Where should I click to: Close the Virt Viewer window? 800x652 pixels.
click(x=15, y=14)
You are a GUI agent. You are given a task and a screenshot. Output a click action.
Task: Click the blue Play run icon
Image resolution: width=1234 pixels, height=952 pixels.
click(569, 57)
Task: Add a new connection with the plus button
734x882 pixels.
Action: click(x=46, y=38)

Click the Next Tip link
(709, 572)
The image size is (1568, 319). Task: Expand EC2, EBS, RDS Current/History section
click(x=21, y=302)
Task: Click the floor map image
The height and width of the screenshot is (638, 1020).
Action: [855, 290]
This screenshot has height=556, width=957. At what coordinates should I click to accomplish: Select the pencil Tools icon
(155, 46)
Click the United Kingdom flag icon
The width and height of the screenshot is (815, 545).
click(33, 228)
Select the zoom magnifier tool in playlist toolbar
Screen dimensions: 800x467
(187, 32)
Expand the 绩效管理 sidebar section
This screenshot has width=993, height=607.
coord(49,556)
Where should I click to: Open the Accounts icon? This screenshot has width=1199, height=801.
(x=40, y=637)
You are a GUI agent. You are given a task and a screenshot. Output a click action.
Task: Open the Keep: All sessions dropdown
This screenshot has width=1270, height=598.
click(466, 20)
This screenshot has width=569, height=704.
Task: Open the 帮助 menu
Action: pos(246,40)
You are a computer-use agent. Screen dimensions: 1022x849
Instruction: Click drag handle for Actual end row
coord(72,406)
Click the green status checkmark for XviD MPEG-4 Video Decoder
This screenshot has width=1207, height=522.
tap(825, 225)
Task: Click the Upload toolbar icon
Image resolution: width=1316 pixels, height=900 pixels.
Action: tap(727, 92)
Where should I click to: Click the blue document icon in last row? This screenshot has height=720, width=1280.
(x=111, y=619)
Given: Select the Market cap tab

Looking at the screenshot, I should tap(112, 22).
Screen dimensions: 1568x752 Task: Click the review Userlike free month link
....
-- The problem --
Only lines holding the word "toolbar" are wanted, so copy each of them from the records above.

-- Problem solution --
Select the zoom magnifier tool in playlist toolbar
Task: Click the Upload toolbar icon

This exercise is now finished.